Arletty ensuite, la sulfureuse, aussi connue pour ses grands rôles au cinéma que pour sa liaison pendant l’Occupation avec Hans Jurgën Soehring, un officier allemand proche de Goëring. Mais c’est plus qu’une liaison, « cet amour rapide et brutal, presque animal, qui à chaque fois me tourne, me retourne, et me laisse en vrac, corps et âme. » Et là encore, les scènes se mêlent, la chronologie est bouleversée, et tandis qu’elle prépare un méchoui pour Hans, tout en s’apprêtant à entrer en scène, apparaît en contrepoint une scène terrible de femme tondue et humiliée à la Libération, tandis que plus loin elle assiste à son propre enterrement, en juillet 1992, après nous avoir fait revivre longuement l’interrogatoire qu’elle eut à subir après la guerre, mais aussi les rumeurs fausses qui ont couru sur son compte. Cette multiplication des points de vue rend compte de la complexité du personnage et de sa situation. Là encore, les corps sont en jeu, de l’exultation de l’amour à la souffrance extrême de la torture.
Et puis Boxer : une femme sur le ring subit, sous les yeux de sa fille, les assauts d’une adversaire manifestement plus forte : « Mais à nouveau nids de frelons lancés contre moi, / Jabs, directs, crochets, uppercuts. / Par dizaines, par centaines, / Explosent contre chair. / Toute la férocité du monde / Contre front, contre cœur, contre foie, contre côtes, contre menton, contre tempes. / Devant, derrière. / De partout. » Régulièrement mise au tapis, elle veut continuer parce qu’elle a promis cette victoire à sa petite Mélidesha.

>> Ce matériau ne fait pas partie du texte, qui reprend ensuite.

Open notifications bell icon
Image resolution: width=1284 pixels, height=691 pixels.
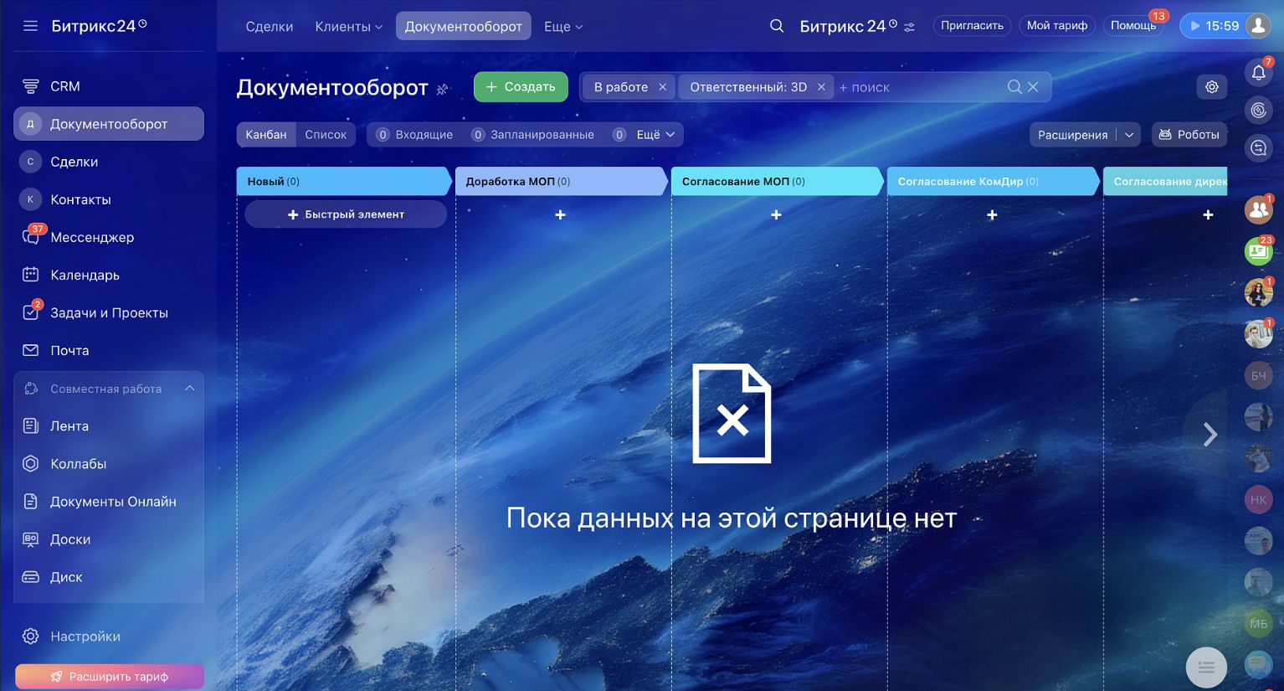pos(1258,73)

Et pendant ces temps de répit, nous sommes dans sa tête où apparaissent des images de victoire, celle d’une femme riche achetant le monde entier et une étrange cérémonie de confirmation au cours de laquelle des bonnes sœurs masturbent un bouc diabolique.
Corps regardés, corps offerts, corps meurtris, corps profanés, corps exposés, les trois textes de Koffi Kwahulé résonnent de l’un à l’autre, offrant un troublant jeu de miroirs. Une écriture d’une très grande sensualité, au sens propre du terme ; elle met en jeu tous les sens, les odeurs, les sons, le toucher, la sueur, le sang, les larmes, et le regard bien sûr, le regard toujours, le sien propre et celui de l’autre. Celui des autres. Fascinant.
Patrick Gay-Bellile
Close up /
Arletty… Comme un œuf dansant au milieu des galets /
Boxe
Koffi Kwahulé
Éditions Théâtrales, 108 pages, 14,90 €
Théâtre Les uppercuts de Koffi Kwahulé
novembre 2021 | Le Matricule des Anges n°228
| par
Patrick Gay Bellile
Quand les mots et les corps des personnages font mal au lecteur.
Un livre
Les uppercuts de Koffi Kwahulé
Par
Patrick Gay Bellile
Le Matricule des Anges n°228
, novembre 2021.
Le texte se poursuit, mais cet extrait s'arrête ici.